- _YOUR OBJECTIVE_
Copy out the lines of the data below word for word, beginning with the line that contains "Delete the selected include directory entry" and continuing through the end of the data. Leave the pictures out of your copy.

- _Word and element locating data_

---*---

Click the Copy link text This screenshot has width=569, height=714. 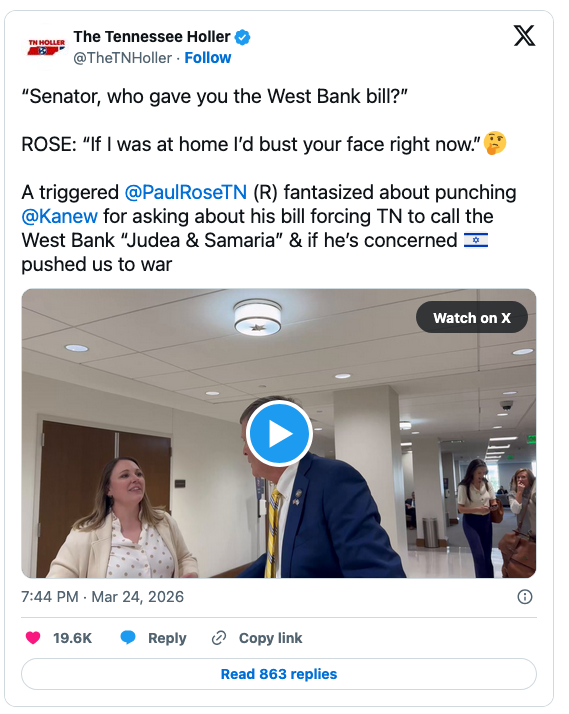270,638
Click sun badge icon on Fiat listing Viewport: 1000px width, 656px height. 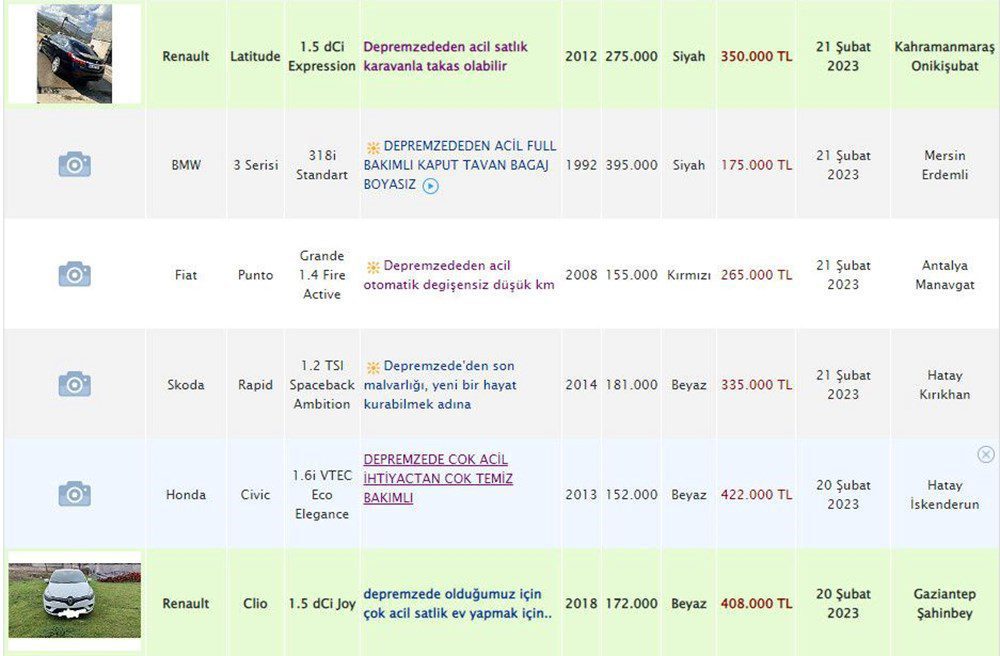pyautogui.click(x=372, y=267)
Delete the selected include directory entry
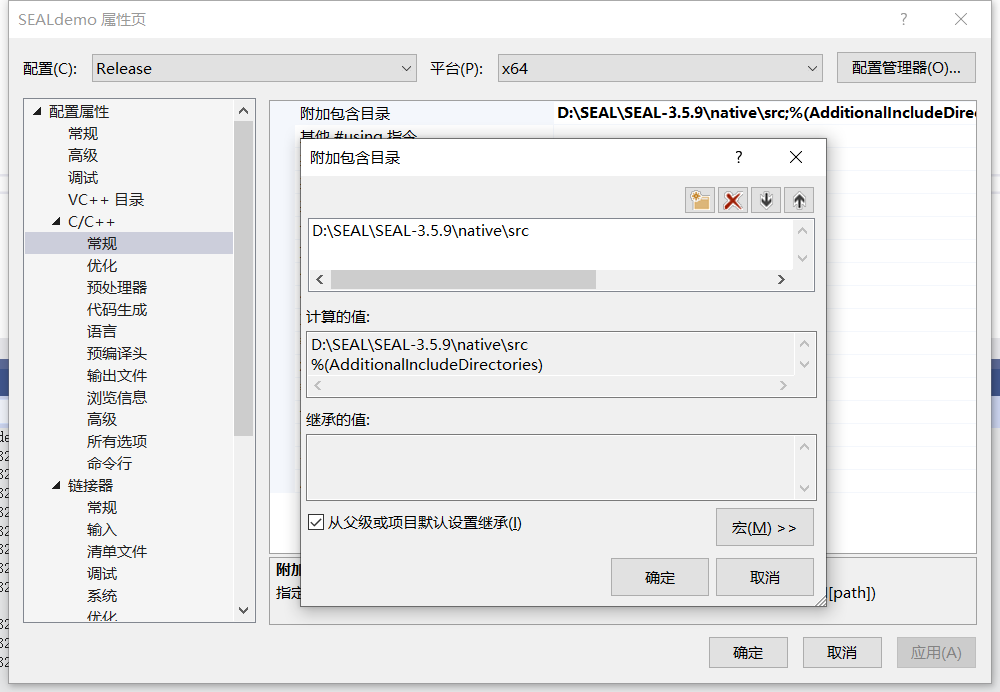 (x=731, y=199)
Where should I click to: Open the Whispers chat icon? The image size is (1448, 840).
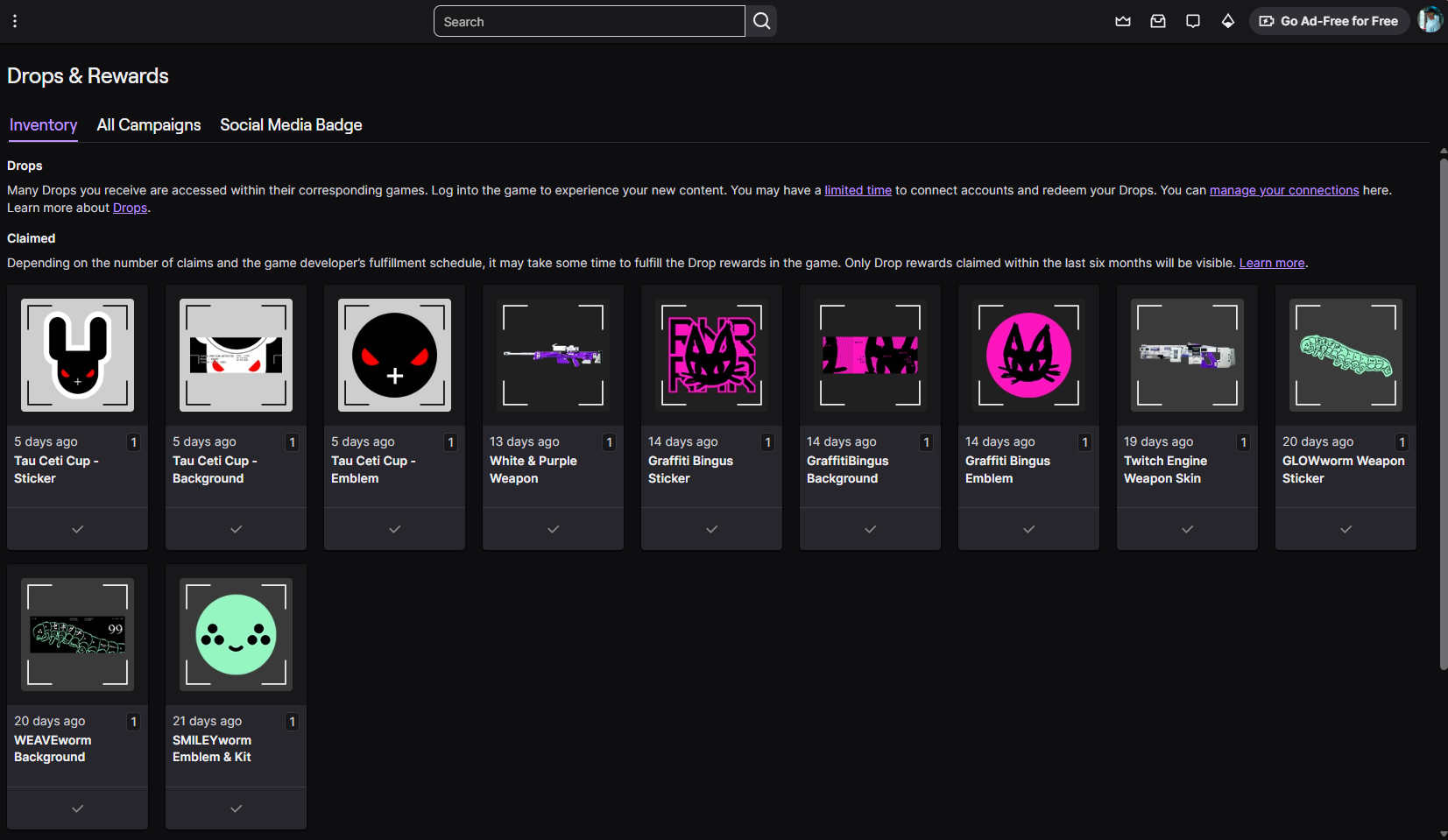click(x=1192, y=21)
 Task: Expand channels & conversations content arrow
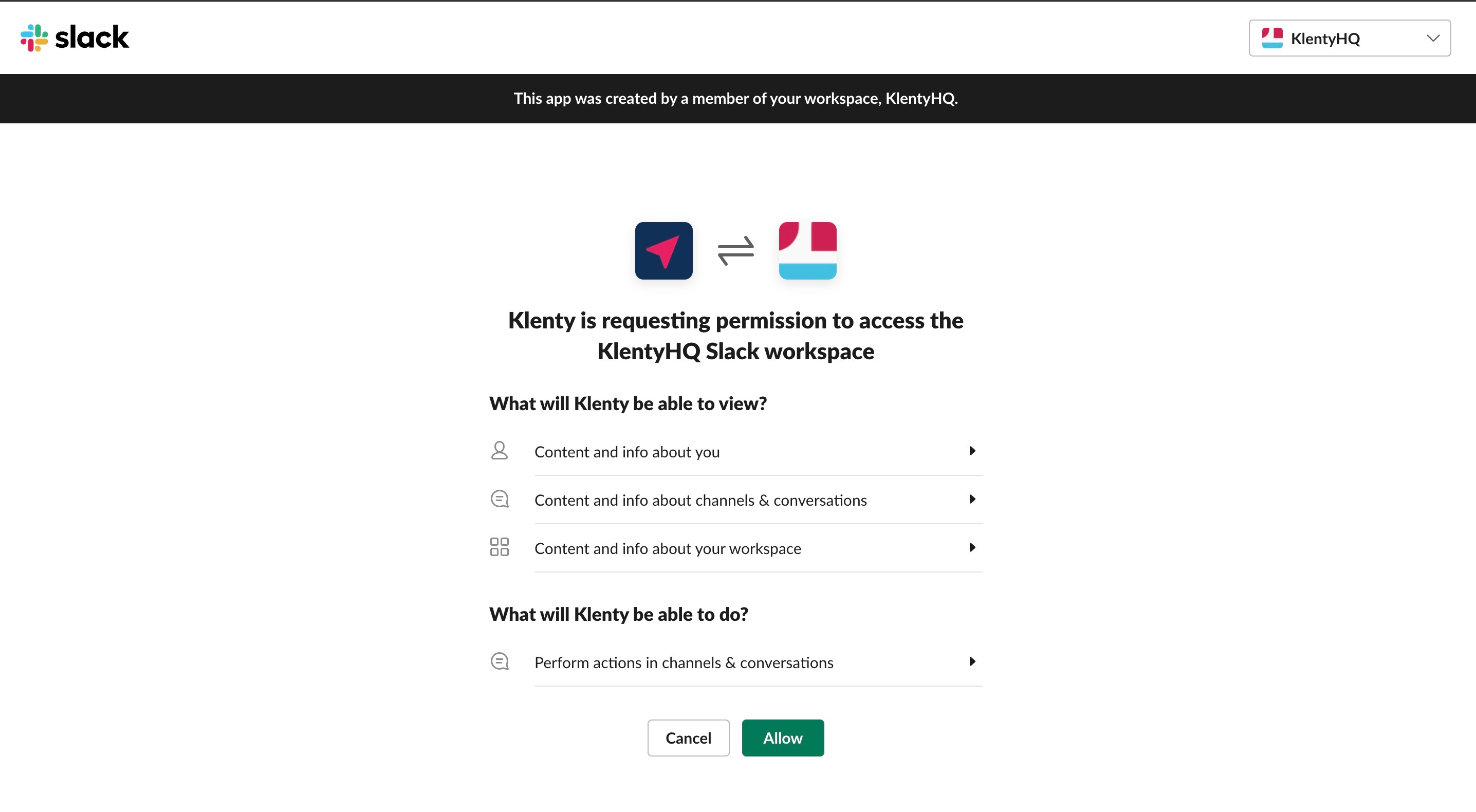[972, 499]
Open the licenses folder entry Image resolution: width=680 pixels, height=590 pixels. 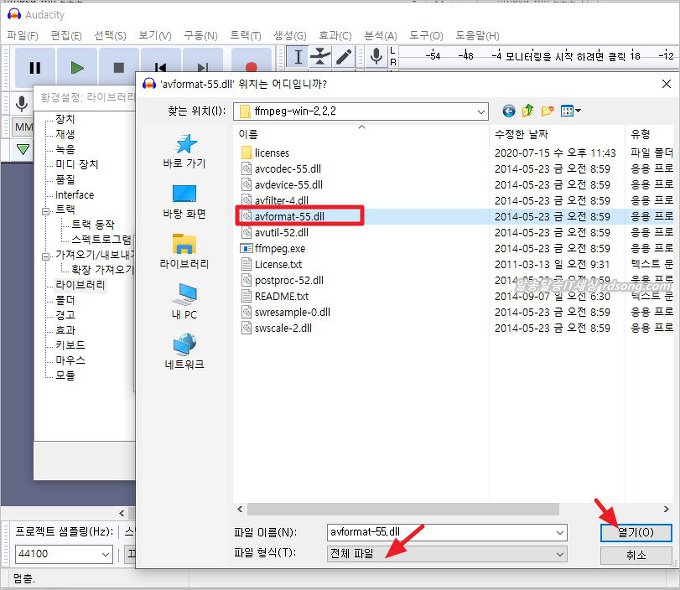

---*---

- _FULL RESPONSE_
Delete the selected include directory entry
 (x=731, y=199)
Where should I click to: Open the Whispers chat icon? The image size is (1448, 840).
click(x=1192, y=21)
 Task: Expand channels & conversations content arrow
[972, 499]
Open the licenses folder entry Image resolution: width=680 pixels, height=590 pixels. 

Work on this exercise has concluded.